==== Information

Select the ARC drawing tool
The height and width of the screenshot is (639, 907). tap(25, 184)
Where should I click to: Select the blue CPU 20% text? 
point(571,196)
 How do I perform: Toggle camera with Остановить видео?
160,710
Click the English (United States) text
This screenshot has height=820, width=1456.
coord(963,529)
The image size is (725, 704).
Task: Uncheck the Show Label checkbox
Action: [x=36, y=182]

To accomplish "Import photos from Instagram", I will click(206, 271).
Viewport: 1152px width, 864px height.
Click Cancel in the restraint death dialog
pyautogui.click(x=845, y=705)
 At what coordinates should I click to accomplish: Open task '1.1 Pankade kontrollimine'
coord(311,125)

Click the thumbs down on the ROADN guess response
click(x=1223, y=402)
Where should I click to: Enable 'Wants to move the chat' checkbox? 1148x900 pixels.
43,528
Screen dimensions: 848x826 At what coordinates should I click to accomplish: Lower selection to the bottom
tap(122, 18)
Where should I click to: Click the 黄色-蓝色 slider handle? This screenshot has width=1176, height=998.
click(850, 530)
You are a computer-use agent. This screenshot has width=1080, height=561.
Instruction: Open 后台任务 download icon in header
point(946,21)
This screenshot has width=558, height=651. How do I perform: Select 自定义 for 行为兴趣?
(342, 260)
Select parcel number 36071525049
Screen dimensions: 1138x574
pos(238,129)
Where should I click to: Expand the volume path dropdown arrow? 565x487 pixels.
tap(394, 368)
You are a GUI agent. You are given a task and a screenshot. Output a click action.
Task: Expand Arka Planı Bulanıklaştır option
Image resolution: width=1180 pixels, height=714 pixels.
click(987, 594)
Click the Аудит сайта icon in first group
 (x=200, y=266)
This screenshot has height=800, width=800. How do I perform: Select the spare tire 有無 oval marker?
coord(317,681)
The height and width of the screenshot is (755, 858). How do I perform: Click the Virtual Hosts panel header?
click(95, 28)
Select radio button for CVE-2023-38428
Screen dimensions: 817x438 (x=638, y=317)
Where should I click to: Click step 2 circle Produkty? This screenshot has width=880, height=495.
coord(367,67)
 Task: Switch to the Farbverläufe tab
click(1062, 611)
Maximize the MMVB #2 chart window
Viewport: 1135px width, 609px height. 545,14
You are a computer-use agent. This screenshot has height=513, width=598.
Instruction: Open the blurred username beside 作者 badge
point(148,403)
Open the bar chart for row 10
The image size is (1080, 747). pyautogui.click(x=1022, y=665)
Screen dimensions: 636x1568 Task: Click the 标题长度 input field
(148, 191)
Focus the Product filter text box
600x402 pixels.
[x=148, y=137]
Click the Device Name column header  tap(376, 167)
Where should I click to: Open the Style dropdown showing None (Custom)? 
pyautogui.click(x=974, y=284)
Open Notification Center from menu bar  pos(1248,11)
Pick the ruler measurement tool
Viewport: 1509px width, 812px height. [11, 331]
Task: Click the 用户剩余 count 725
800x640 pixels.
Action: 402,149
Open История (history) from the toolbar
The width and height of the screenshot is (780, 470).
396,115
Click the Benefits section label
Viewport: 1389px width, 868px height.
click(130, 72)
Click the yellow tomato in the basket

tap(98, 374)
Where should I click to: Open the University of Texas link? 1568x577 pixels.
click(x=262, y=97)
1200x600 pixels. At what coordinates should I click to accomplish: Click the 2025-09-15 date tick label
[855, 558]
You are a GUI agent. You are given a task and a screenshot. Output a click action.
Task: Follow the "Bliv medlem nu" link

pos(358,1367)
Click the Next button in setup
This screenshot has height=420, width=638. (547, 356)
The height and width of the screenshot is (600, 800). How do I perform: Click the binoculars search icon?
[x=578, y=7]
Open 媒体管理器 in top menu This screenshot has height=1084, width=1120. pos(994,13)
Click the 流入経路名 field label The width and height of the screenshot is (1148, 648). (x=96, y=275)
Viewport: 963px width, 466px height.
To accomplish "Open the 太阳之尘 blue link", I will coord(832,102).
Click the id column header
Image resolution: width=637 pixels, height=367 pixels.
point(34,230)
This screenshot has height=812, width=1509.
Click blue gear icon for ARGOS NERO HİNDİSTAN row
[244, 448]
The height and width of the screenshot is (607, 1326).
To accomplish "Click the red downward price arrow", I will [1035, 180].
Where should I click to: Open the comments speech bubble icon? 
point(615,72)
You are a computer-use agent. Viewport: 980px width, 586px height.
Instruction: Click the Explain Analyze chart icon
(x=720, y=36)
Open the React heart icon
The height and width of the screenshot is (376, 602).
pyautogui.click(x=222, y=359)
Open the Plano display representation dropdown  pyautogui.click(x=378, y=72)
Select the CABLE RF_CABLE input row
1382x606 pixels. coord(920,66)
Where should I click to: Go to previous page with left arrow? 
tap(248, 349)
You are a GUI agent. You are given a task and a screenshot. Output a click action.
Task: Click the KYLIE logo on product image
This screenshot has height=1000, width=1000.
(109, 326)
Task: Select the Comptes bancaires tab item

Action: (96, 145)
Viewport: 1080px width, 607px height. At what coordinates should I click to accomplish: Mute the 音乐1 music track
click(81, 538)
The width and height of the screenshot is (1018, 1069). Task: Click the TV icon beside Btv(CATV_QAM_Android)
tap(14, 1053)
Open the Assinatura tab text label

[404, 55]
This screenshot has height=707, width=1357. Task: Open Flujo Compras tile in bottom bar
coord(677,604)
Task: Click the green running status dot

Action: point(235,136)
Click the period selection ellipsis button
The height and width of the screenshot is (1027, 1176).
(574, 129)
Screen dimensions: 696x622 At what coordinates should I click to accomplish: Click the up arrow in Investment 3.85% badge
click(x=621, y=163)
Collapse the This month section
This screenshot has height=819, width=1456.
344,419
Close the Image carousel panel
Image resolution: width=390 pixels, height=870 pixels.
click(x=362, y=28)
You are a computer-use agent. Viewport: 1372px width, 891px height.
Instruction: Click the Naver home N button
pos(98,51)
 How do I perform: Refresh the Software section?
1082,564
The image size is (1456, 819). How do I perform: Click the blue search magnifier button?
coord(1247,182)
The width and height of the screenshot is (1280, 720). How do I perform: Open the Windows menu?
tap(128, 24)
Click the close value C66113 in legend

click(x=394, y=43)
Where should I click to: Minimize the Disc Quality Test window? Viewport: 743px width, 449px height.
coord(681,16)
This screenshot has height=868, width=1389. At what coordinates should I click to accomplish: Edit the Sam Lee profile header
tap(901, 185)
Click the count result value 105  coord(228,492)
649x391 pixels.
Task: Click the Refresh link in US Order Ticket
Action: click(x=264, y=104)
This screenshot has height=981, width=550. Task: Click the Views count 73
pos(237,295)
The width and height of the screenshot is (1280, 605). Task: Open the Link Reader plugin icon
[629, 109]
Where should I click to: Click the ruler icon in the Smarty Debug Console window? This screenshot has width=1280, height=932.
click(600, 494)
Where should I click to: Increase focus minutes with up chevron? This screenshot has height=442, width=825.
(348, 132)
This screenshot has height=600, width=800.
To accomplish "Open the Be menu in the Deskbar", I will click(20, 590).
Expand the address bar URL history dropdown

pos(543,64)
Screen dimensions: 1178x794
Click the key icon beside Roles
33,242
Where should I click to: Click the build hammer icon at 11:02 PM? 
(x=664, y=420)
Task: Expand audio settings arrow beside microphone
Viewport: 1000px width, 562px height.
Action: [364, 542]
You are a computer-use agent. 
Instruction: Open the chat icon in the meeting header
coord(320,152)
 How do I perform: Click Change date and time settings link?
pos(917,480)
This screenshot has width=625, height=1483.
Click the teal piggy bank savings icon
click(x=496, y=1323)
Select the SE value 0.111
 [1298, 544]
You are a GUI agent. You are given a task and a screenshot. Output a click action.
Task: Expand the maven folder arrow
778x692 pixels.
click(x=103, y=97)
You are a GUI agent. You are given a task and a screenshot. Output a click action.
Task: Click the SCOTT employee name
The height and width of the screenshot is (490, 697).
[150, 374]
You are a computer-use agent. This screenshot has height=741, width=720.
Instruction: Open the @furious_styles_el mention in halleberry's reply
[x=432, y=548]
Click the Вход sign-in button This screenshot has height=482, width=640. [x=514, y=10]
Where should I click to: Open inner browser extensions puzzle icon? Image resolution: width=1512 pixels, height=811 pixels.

========

Copy, word for word, the line that contains "778x692 pixels." and every line after it through the end of the records, and nothing else.

778x692 pixels.
click(x=103, y=97)
You are a GUI agent. You are given a task and a screenshot. Output a click action.
Task: Click the SCOTT employee name
The height and width of the screenshot is (490, 697).
[150, 374]
You are a computer-use agent. This screenshot has height=741, width=720.
Instruction: Open the @furious_styles_el mention in halleberry's reply
[x=432, y=548]
Click the Вход sign-in button This screenshot has height=482, width=640. [x=514, y=10]
Where should I click to: Open inner browser extensions puzzle icon? Image resolution: width=1512 pixels, height=811 pixels.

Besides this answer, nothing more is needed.